■ **Records from a data source**:
Segment Open

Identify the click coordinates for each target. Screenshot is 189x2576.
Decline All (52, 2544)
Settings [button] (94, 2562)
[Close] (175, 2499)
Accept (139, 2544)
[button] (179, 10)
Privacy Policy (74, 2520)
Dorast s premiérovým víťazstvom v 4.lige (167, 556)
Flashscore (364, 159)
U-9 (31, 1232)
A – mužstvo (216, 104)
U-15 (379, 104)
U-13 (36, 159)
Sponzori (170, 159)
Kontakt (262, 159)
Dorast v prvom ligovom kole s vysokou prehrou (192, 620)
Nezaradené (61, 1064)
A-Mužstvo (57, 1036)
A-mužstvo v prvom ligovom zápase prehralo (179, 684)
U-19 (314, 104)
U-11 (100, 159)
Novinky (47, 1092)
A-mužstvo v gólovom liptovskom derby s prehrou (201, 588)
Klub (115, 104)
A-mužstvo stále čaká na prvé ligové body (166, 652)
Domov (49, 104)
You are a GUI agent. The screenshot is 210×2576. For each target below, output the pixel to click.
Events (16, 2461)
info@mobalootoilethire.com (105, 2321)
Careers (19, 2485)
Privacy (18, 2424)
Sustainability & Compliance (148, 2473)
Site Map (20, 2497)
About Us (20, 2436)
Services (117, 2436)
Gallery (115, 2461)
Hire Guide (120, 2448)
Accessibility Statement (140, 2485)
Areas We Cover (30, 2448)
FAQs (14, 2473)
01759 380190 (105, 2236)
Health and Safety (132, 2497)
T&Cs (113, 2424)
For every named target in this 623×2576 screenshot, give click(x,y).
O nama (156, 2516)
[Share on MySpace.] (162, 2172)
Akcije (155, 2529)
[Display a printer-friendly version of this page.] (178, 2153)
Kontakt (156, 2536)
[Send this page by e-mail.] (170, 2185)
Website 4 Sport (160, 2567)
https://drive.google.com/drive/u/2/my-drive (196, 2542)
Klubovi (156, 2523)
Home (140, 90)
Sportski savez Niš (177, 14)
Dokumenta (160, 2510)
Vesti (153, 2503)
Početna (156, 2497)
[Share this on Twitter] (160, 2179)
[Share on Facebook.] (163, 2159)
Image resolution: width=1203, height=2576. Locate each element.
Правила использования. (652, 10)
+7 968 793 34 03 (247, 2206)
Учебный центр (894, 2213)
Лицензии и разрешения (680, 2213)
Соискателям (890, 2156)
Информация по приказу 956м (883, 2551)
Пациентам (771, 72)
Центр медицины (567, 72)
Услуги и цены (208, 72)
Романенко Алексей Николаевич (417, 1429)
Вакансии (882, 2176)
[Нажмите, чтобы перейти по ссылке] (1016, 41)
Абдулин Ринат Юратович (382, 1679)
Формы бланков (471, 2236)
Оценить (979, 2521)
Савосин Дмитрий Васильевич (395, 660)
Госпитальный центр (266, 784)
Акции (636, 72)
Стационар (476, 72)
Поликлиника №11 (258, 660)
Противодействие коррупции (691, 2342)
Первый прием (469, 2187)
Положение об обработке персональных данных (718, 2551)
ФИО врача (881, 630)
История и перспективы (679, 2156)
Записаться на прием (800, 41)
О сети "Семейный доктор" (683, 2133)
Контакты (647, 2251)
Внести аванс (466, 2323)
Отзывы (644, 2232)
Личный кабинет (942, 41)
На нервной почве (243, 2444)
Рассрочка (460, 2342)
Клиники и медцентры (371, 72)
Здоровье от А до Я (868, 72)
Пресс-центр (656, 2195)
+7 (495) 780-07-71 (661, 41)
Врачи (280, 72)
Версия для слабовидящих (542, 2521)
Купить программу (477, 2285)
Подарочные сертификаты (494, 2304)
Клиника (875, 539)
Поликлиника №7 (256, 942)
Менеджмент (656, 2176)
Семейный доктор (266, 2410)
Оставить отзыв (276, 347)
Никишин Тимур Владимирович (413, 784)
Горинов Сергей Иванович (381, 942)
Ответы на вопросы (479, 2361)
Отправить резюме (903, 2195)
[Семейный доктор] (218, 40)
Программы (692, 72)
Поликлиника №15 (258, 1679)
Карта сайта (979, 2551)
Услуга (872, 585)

Segment Closed

Reproduce all the records shown above, unchanged.

■ **Task answer**:
Identify the click coordinates for each target. Screenshot is 189x2576.
Decline All (52, 2544)
Settings [button] (94, 2562)
[Close] (175, 2499)
Accept (139, 2544)
[button] (179, 10)
Privacy Policy (74, 2520)
Dorast s premiérovým víťazstvom v 4.lige (167, 556)
Flashscore (364, 159)
U-9 (31, 1232)
A – mužstvo (216, 104)
U-15 (379, 104)
U-13 (36, 159)
Sponzori (170, 159)
Kontakt (262, 159)
Dorast v prvom ligovom kole s vysokou prehrou (192, 620)
Nezaradené (61, 1064)
A-Mužstvo (57, 1036)
A-mužstvo v prvom ligovom zápase prehralo (179, 684)
U-19 (314, 104)
U-11 (100, 159)
Novinky (47, 1092)
A-mužstvo v gólovom liptovskom derby s prehrou (201, 588)
Klub (115, 104)
A-mužstvo stále čaká na prvé ligové body (166, 652)
Domov (49, 104)
You are a GUI agent. The screenshot is 210×2576. For each target below, output the pixel to click.
Events (16, 2461)
info@mobalootoilethire.com (105, 2321)
Careers (19, 2485)
Privacy (18, 2424)
Sustainability & Compliance (148, 2473)
Site Map (20, 2497)
About Us (20, 2436)
Services (117, 2436)
Gallery (115, 2461)
Hire Guide (120, 2448)
Accessibility Statement (140, 2485)
Areas We Cover (30, 2448)
FAQs (14, 2473)
01759 380190 (105, 2236)
Health and Safety (132, 2497)
T&Cs (113, 2424)
For every named target in this 623×2576 screenshot, give click(x,y).
O nama (156, 2516)
[Share on MySpace.] (162, 2172)
Akcije (155, 2529)
[Display a printer-friendly version of this page.] (178, 2153)
Kontakt (156, 2536)
[Send this page by e-mail.] (170, 2185)
Website 4 Sport (160, 2567)
https://drive.google.com/drive/u/2/my-drive (196, 2542)
Klubovi (156, 2523)
Home (140, 90)
Sportski savez Niš (177, 14)
Dokumenta (160, 2510)
Vesti (153, 2503)
Početna (156, 2497)
[Share this on Twitter] (160, 2179)
[Share on Facebook.] (163, 2159)
Image resolution: width=1203, height=2576. Locate each element.
Правила использования. (652, 10)
+7 968 793 34 03 (247, 2206)
Учебный центр (894, 2213)
Лицензии и разрешения (680, 2213)
Соискателям (890, 2156)
Информация по приказу 956м (883, 2551)
Пациентам (771, 72)
Центр медицины (567, 72)
Услуги и цены (208, 72)
Романенко Алексей Николаевич (417, 1429)
Вакансии (882, 2176)
[Нажмите, чтобы перейти по ссылке] (1016, 41)
Абдулин Ринат Юратович (382, 1679)
Формы бланков (471, 2236)
Оценить (979, 2521)
Савосин Дмитрий Васильевич (395, 660)
Госпитальный центр (266, 784)
Акции (636, 72)
Стационар (476, 72)
Поликлиника №11 (258, 660)
Противодействие коррупции (691, 2342)
Первый прием (469, 2187)
Положение об обработке персональных данных (718, 2551)
ФИО врача (881, 630)
История и перспективы (679, 2156)
Записаться на прием (800, 41)
О сети "Семейный доктор" (683, 2133)
Контакты (647, 2251)
Внести аванс (466, 2323)
Отзывы (644, 2232)
Личный кабинет (942, 41)
На нервной почве (243, 2444)
Рассрочка (460, 2342)
Клиники и медцентры (371, 72)
Здоровье от А до Я (868, 72)
Пресс-центр (656, 2195)
+7 (495) 780-07-71 (661, 41)
Врачи (280, 72)
Версия для слабовидящих (542, 2521)
Купить программу (477, 2285)
Подарочные сертификаты (494, 2304)
Клиника (875, 539)
Поликлиника №7 (256, 942)
Менеджмент (656, 2176)
Семейный доктор (266, 2410)
Оставить отзыв (276, 347)
Никишин Тимур Владимирович (413, 784)
Горинов Сергей Иванович (381, 942)
Ответы на вопросы (479, 2361)
Отправить резюме (903, 2195)
[Семейный доктор] (218, 40)
Программы (692, 72)
Поликлиника №15 (258, 1679)
Карта сайта (979, 2551)
Услуга (872, 585)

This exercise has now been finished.